En el centro comercial al aire libre “The Grove”, en Los Ángeles, la banda de pop-country Lady Antebellum, ganadora el año pasado de cinco premios Grammy, dio un sorpresivo concierto frente a unas 1.000 personas que paseaban por el lugar y que terminó con el “cumpleaños feliz” para Oreo.
También 80 personas protagonizaron un “flashmob” (una intervención ciudadana supuestamente espontánea) y bailaron con intencional torpeza una coreografía que habían ensayado tres horas en la misma mañana.
La firma Nabisco organizó intervenciones similares en otras seis ciudades del país y festejó el centenario de su galleta estrella también en Shanghai, Arabia Saudita e incluso Venezuela, donde se organizó una gran piñata.
Las Oreo son vendidas en más de 100 países y representan para Kraft -uno de los mayores fabricantes alimenticios del mundo- más de 1.500 millones de dólares al año.
Las primeras Oreo fueron dadas a luz en una fábrica de Nabisco en Nueva York y vendidas en un supermercado en Nueva Jersey.
La galleta penetró hondo en la cultura estadounidense e inspiró libros de cocina e innumerables juguetes.
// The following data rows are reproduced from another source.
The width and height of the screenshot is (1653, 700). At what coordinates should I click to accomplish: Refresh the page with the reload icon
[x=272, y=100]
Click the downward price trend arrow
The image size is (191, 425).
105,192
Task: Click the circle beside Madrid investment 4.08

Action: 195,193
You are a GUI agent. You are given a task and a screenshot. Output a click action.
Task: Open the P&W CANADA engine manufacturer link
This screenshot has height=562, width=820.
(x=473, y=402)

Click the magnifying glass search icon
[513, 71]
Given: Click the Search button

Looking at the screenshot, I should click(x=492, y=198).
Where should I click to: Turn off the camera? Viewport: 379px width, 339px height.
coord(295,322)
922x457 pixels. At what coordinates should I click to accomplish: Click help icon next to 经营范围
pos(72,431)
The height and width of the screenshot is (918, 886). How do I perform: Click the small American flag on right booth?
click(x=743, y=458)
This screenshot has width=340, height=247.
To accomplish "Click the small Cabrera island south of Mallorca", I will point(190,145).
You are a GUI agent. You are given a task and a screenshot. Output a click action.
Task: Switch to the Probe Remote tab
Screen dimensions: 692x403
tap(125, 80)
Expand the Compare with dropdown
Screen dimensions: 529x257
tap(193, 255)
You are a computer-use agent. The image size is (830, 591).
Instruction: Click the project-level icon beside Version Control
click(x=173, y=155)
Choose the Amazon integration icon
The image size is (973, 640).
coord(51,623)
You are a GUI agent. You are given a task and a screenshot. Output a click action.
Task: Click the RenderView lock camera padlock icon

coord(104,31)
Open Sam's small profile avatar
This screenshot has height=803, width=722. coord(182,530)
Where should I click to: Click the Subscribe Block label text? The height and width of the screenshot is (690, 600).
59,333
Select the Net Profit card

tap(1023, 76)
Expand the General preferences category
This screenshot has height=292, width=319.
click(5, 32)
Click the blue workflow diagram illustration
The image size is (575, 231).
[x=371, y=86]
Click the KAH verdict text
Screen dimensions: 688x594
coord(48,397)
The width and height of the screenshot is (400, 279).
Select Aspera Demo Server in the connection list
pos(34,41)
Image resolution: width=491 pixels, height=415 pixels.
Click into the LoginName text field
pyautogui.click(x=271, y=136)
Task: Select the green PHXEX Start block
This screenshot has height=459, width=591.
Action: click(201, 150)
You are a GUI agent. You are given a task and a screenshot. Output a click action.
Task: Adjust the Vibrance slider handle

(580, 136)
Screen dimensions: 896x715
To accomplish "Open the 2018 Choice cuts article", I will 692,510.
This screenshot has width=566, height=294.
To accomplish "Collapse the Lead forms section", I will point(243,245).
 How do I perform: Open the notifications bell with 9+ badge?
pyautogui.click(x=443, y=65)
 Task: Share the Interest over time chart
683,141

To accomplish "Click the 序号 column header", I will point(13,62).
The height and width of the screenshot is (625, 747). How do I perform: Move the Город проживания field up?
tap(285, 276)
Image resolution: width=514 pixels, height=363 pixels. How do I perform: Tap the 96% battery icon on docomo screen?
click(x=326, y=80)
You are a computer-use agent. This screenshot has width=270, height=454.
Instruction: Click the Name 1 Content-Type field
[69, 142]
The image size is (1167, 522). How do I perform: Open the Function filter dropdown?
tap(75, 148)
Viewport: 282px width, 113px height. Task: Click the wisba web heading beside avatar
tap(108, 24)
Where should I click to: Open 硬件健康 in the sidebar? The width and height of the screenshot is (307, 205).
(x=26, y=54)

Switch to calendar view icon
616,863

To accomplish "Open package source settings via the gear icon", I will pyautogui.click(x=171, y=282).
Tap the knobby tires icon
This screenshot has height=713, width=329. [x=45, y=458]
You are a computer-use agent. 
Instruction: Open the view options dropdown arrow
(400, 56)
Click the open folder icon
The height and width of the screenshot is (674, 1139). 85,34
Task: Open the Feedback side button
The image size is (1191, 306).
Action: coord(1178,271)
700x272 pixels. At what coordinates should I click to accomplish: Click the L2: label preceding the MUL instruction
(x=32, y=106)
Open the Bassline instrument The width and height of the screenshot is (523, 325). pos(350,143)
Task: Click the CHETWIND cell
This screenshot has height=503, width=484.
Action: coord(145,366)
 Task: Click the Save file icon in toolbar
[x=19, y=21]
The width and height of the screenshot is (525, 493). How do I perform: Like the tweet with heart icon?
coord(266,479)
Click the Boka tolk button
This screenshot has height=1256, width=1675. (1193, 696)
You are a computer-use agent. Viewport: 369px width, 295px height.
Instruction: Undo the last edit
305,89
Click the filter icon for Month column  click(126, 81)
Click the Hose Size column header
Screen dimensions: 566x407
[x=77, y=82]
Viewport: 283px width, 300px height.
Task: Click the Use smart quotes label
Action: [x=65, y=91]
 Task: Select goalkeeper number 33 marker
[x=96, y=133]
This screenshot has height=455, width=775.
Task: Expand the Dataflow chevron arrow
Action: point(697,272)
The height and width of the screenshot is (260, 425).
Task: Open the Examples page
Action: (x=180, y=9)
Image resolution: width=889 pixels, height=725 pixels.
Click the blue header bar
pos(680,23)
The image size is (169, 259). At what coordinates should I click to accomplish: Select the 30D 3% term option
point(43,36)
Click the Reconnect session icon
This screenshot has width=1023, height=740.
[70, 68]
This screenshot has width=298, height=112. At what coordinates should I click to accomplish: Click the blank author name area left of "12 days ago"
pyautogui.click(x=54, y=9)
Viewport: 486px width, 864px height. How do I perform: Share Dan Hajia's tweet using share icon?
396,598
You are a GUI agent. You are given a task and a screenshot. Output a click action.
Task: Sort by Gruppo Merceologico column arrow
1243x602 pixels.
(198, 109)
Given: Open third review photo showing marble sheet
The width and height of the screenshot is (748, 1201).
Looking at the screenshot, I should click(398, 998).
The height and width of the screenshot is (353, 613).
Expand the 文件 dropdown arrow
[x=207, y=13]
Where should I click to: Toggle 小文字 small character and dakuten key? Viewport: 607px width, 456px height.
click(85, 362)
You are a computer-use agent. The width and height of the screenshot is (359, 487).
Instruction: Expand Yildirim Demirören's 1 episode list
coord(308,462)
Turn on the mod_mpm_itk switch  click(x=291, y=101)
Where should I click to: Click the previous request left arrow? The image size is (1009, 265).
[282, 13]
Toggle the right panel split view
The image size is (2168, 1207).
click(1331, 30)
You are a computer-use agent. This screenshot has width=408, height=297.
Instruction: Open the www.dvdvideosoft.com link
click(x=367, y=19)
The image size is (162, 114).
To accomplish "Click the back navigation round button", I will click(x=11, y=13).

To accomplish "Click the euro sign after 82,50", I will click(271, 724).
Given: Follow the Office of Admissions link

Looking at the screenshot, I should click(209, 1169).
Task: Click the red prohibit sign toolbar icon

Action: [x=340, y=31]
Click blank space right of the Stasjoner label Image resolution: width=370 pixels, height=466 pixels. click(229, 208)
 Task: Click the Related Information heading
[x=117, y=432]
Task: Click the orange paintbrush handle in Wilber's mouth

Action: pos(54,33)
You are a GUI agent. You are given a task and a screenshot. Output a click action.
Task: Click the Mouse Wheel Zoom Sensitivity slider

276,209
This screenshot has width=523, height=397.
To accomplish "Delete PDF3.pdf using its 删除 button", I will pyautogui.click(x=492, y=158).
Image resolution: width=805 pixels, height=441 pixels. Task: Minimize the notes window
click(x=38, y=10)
En 2010, Nike sacó un zapato deportivo con la firma de Michael Jordan que, por su diseño blanco y negro, fue apodado Oreo.
Además, entre los negros, durante la lucha por los derechos civiles de los años sesenta, se calificaba despectivamente “Oreo” a una persona negra por fuera pero blanca por dentro.
Y muchos judíos recuerdan con cariño el día en que, en 1998, las Oreo se volvieron “kosher” tras eliminar la grasa de cerdo entre sus ingredientes.